Lazar Poptraykov was a Macedonian Bulgarian revolutionary and poet. He was one of the leaders of the Internal Macedonian-Adrianople Revolutionary Organization in the region of Kastoria during the Ilinden Uprising. Despite his Bulgarian identification, per post-WWII Macedonian historiography he was an ethnic Macedonian.

Life

Lazar Poptraykov was born in Dambeni, Ottoman Empire on 10 April 1878. He studied at the local village school before moving to the Bulgarian junior high school in Kostur. Later he continued to study at the Bitola Bulgarian Classical High School and afterwards at Thessaloniki's Bulgarian Men High School. In Thessaloniki, one of his teachers was Pere Toshev. Poptraykov joined IMARO as early as 1895, inspired by Dame Gruev.

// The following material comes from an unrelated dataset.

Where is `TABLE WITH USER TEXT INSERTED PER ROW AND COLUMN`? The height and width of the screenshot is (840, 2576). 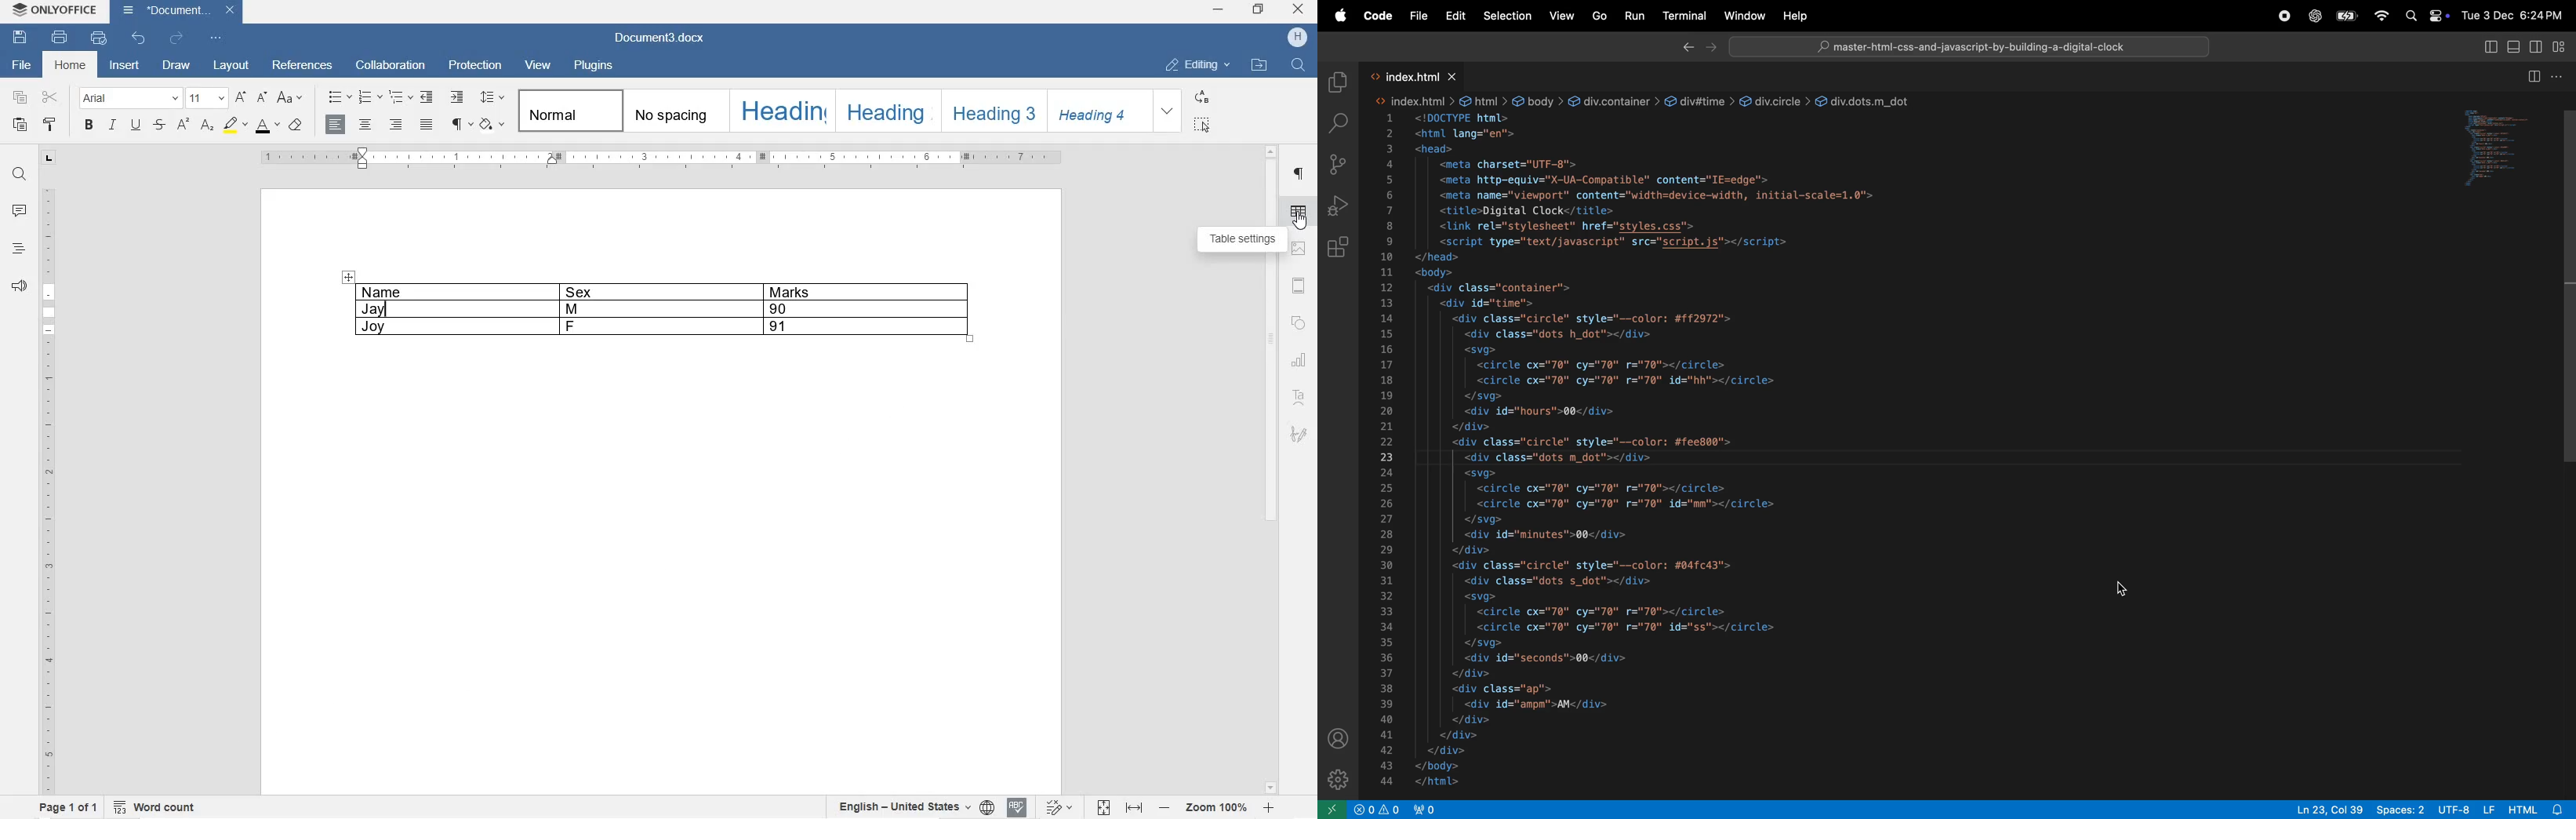
TABLE WITH USER TEXT INSERTED PER ROW AND COLUMN is located at coordinates (670, 315).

He finished the Bulgarian Men's High School of Thessaloniki in 1898, though he had started touring the Kastoria region to promote the work of IMARO two years earlier, in 1896.
Poptraykov was one of the founders of the Kastoria branch of IMARO. On 21 June 1903 he wrote a poem titled Lokvata and Vinyari to commemorate the battle of Lokvata between Bulgarian and Ottoman troops in Dendrohori during the Ilinden Uprising. His poem had large impact on the national identification of the villagers of Dendrohori whose allegiance to Bulgaria increased during the following years. Poptraykov was arrested by Ottoman authorities and imprisoned in Korçë along with fellow revolutionaries Manol Rozov, Maslina Grancharova, and Pavel Christov. Poptraykov died at the start of the Macedonian Struggle when he was assassinated by Konstantinos Christou who was acting under orders by Germanos Karavangelis, bishop of Kastoria. Per Karavangelis Poptraykov was the worst enemy of Hellenism, who fanatized the peasants in favor of the Bulgarian national idea. Christou who switched the side from Bulgarians to Greeks and vice versa, was received back by the IMRO at the insistence of Poptraykov. However, after Poptraykov had been wounded and taken a refuge with Kottas, he used the opportunity to kill him and present his head to Karavangelis who took a picture of the head on his desk.